• **YOUR GOAL**
One number is all that is asked for: the number of lines below that hold the string "computer".

• **DATA TO EXAMINE**

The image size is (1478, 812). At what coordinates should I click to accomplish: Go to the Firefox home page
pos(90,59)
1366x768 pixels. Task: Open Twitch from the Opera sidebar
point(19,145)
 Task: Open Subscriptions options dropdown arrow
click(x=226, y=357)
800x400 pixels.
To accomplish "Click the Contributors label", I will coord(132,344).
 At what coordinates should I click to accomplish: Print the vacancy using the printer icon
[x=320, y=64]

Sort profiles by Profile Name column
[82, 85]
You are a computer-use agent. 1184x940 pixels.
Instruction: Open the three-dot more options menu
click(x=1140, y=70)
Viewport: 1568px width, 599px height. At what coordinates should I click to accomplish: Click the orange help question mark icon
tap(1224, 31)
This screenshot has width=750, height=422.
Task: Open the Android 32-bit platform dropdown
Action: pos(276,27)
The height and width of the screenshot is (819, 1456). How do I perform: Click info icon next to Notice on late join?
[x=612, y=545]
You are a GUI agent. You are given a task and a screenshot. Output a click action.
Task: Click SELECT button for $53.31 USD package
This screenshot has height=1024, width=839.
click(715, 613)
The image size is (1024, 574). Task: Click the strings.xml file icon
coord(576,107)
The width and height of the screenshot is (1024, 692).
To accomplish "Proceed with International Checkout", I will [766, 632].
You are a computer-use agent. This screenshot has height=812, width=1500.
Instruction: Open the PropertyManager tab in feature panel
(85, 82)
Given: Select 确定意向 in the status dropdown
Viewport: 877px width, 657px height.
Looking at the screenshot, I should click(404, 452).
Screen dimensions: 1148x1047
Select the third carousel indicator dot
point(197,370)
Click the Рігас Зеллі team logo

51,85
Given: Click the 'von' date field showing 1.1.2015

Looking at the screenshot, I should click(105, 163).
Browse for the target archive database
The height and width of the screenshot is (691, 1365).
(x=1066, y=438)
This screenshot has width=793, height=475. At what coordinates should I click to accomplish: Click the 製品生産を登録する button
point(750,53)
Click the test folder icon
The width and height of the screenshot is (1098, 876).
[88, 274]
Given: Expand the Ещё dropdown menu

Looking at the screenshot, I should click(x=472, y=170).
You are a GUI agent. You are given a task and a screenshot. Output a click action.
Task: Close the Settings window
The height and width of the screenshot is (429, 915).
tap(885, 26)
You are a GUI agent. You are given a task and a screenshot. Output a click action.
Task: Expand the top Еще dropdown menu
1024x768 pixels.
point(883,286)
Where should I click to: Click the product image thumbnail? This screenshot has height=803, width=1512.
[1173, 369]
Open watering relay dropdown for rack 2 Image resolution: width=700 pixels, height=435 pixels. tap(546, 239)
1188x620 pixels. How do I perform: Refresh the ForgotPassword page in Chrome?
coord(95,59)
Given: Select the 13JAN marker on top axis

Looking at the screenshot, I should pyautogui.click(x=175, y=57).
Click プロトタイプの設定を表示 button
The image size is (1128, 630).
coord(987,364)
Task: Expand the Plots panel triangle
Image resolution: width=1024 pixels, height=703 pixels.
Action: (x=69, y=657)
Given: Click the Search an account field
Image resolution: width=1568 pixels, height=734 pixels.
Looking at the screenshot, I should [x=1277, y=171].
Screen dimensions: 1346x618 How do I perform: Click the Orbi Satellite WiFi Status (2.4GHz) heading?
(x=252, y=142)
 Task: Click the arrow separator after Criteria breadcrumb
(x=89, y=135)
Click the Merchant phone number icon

• **EXERCISE SOLUTION**
2